II. " Par les soins d'Asclépiade et de Quietus, magistrats pour la seconde fois avec Alexandre fils d'Euphrosyne, le sénat et le peuple de l'île de Théra ont fait ériger la statue de l'empereur César, Marc-Aurele, Antonin, Auguste, consacrée par Poliuchus, grand prêtre pour la seconde fais. "
III. " Le senat et le peuple de Théra assurent l'empereur César, L. Septime Sevère, Pertinax, Auguste, de leur entier dévouement. "
IV. " Sous les magistrats M. Aurele Isoclée fils d'Asclépiades, Aurele Cleotelès fils de Tyrannus, et Aurele Philoxène fils d'Abascantus, par ordre du sénat et du peuple de Théra, Aurele Isoclée, premier magistrat pour la seconde fais, a fait la dépense, et pris le soin de faire ériger la statue du très-grand empereur César, Marc Aurele Sevère, Antonin Pie, Auguste, Arabique, Adiabénique, Parthique, Germanique. "
V. " Aurelius Tychasius pour son père, et Elpizousa pour son cher mari Tychasius, consacrent les témoignages de leur tendresse. "

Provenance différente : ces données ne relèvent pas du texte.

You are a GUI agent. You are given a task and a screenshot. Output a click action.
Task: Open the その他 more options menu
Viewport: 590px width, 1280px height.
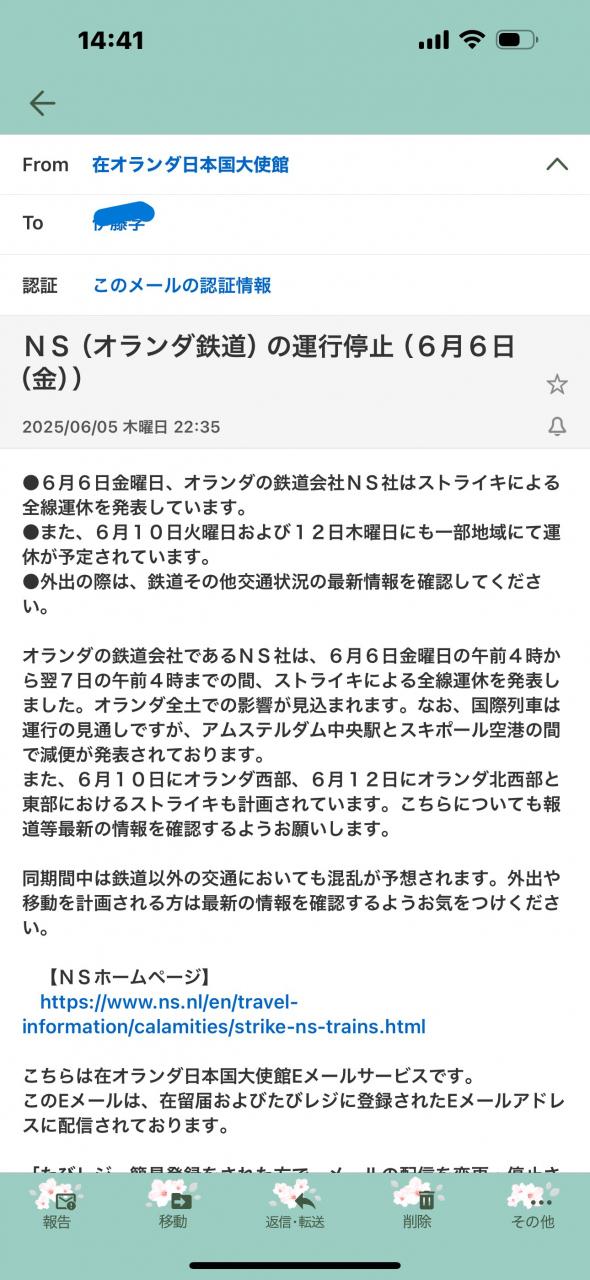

VI. " Carpus a consacré par ce monument son amour pour sa chère femme Soeide, qui n'avait point eu d'autre mari. "
Quelques-uns font naître Aristippe dans l'île de Théra, et Horace l'appelle graecus Aristippus ; mais tous les historiens donnent à ce philosophe pour patrie la ville de Cyrène en Libye, aujourd'hui Caïroam, dans le royaume de Barca ; cependant on peut défendre l'épithète d'Horace comme poète, et dire qu'Aristippe était grec d'origine, parce que l'île de Théra avait été peuplée par une colonie grecque, et que la ville de Cyrène fut ensuite bâtie par une colonie de Théra. (D.J.)